Let’s be careful to not get caught in the middle,” I added.
My team knew what I was thinking. If one group of elephant continue to move to our left while we are moving up on the other group, the left group could move far enough to catch “our wind”. If that group gets spooked, all the elephant could begin to move in all directions. Even scarier, if we fire a shot, both groups will start running. I grinned and chuckled as I thought to myself. ‘You know, I could be in California grading term papers.’
“Ok, slowly,” I said. “It’s show time.”
“Good cover ’til we get to bushes, then crawl, Bwana,” Makali said.
“Ok, about 25 yards, then crawl rest of the way,” I whispered.
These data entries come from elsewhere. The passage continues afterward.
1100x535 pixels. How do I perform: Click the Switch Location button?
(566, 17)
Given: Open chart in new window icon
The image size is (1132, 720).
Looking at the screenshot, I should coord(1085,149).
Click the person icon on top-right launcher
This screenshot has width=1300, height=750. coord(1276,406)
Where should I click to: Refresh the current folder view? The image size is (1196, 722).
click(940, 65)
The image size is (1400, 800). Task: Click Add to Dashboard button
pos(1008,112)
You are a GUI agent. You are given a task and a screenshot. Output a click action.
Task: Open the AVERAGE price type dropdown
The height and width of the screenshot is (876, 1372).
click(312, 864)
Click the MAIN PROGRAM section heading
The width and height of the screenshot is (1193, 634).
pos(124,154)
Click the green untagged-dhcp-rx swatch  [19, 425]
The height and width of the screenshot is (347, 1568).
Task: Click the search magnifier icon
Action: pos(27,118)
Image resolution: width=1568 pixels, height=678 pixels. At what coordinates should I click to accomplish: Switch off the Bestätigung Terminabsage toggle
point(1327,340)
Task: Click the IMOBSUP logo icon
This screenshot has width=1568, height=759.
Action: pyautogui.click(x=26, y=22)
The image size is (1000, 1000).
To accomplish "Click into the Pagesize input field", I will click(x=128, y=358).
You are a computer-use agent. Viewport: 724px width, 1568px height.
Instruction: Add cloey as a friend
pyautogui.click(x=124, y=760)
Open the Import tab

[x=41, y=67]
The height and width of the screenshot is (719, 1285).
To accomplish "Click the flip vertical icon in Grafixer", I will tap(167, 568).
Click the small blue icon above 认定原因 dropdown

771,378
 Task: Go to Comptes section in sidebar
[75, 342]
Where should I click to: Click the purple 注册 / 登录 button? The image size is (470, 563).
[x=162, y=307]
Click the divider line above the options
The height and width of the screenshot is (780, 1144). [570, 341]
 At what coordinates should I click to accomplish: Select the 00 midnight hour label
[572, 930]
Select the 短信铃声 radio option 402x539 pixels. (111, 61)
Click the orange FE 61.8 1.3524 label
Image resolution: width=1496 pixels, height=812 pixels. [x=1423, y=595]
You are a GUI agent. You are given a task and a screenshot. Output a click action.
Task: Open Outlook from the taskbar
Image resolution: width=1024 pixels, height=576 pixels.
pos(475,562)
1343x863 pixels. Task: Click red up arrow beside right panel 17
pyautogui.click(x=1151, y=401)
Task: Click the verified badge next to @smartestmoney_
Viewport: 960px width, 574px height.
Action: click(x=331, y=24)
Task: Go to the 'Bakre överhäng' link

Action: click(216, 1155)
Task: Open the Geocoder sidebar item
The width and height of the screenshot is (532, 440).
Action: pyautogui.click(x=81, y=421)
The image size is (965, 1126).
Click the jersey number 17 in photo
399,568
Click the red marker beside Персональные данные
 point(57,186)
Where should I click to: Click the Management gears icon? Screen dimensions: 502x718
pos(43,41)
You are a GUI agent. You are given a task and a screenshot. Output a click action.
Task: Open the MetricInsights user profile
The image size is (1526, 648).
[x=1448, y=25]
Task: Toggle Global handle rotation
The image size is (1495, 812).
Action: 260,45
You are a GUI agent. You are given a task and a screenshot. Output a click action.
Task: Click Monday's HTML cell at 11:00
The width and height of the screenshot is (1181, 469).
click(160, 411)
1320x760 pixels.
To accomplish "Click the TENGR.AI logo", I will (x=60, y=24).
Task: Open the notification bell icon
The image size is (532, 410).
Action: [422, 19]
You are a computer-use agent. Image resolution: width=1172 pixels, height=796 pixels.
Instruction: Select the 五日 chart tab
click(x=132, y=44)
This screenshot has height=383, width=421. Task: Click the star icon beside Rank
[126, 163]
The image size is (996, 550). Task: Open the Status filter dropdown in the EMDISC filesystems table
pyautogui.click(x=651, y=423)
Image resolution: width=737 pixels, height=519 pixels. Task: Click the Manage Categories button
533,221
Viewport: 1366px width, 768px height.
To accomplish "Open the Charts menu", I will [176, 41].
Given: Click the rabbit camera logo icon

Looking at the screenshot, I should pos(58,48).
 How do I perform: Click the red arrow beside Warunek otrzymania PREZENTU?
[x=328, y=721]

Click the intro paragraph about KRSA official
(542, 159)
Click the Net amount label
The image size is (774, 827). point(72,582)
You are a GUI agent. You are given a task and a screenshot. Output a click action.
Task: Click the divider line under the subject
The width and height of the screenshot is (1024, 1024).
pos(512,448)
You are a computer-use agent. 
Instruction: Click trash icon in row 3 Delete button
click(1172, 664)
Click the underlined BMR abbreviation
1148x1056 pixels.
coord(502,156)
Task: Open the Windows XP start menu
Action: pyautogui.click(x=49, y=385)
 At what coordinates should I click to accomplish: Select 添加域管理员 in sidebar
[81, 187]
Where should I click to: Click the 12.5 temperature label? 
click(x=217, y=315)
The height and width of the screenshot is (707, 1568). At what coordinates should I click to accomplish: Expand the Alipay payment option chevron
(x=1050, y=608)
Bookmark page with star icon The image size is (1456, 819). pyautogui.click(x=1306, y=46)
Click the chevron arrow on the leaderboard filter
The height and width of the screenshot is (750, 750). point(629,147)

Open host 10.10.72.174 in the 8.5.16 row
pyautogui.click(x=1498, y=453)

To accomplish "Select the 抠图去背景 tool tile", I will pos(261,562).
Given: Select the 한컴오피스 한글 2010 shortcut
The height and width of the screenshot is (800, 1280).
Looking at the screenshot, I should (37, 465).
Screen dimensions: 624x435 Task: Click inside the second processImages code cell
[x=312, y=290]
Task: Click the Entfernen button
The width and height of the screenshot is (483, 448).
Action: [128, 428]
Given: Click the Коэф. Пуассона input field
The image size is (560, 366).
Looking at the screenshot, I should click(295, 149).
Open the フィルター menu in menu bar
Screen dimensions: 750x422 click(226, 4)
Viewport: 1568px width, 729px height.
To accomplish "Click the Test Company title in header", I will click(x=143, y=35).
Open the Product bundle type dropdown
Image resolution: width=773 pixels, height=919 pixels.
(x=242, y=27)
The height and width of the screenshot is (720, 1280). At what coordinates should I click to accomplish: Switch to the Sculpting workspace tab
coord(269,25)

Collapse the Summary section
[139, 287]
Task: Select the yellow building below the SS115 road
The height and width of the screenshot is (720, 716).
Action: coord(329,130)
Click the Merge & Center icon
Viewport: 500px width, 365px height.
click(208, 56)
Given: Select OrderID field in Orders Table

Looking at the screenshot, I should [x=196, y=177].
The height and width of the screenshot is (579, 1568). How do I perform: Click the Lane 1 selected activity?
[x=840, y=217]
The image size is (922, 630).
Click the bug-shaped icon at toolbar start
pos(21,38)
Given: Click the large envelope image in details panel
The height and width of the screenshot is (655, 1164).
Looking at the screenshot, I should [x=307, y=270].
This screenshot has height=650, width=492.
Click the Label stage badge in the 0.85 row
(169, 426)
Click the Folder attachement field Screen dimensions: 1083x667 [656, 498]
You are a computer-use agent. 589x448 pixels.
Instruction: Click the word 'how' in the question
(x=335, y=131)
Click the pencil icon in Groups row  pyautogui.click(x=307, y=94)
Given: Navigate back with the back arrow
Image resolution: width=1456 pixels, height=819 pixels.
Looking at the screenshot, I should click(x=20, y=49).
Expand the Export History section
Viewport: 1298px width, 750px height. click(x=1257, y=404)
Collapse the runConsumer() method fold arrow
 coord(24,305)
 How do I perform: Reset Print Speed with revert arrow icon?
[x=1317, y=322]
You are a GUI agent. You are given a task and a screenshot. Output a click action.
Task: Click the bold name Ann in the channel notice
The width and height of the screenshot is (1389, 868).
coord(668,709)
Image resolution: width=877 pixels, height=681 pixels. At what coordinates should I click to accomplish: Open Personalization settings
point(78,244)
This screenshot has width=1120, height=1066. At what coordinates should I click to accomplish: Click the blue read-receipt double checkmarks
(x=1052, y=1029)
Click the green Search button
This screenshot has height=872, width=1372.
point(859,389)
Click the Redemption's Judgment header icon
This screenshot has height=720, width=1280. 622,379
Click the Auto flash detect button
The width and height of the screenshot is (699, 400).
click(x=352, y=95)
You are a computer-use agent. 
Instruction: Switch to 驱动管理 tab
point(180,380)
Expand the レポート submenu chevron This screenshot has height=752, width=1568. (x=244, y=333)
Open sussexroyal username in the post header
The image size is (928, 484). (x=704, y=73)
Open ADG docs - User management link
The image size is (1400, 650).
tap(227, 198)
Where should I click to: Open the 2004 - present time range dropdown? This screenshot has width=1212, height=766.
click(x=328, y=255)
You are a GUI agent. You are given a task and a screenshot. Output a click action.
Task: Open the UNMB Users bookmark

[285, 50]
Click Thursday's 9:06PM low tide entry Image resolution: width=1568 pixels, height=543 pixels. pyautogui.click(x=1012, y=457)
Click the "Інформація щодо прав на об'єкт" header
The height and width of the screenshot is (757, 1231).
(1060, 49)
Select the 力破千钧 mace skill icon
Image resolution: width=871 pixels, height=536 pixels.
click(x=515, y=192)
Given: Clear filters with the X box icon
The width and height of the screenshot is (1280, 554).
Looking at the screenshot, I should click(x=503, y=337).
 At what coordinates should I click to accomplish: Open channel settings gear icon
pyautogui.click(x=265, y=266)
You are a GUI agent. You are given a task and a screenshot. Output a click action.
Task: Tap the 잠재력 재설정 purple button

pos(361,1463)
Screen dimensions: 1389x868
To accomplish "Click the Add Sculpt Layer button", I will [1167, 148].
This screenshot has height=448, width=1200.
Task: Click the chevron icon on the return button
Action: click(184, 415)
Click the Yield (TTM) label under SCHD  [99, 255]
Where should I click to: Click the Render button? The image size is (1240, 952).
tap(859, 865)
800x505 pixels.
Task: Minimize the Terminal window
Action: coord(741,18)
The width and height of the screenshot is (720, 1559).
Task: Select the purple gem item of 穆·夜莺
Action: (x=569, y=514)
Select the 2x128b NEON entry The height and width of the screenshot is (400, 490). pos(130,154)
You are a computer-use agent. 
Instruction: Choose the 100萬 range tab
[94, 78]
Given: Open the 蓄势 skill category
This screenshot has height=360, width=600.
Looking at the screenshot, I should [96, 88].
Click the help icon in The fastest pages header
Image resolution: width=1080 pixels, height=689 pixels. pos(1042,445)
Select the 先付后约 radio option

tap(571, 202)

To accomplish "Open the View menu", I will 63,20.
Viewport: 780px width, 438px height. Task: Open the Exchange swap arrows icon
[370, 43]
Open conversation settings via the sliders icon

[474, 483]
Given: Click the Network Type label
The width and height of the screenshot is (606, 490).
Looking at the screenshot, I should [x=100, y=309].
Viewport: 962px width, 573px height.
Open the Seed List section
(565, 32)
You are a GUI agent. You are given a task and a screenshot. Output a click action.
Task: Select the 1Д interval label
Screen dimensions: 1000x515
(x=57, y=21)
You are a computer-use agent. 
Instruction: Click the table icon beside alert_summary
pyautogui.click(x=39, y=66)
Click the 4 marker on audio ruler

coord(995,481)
With my best “cavalry” hand signal, Makali and I crouch and step lightly toward the line of bushes. The grass is about knee high and still damp enough for us to walk quietly. As we approach the group of bushes, the smell and the sounds of the elephant are much more defined. The animals are still not visible. After we crawl to the ridge, we should have a visual of this part of the herd. We don’t know how many elephant are in this group, and more importantly, we don’t know if the bulls are part of this group or the other. Just before we get to the bushes, I give a signal to lower ourselves to a crawl. On hands and knees, we have about 20 more yards to the ridge. This is where our guests will get their new safari outfits ‘broken in’. Crawling through this tall grass, I’m wondering if anyone is thinking about that cobra we almost walked over as we left camp. Looking over my shoulder, I can see that Bret and Dan are doing fine, but definitely having a physical struggle with crawling for much distance. Tom is doing great and seems to be consumed by the adventure.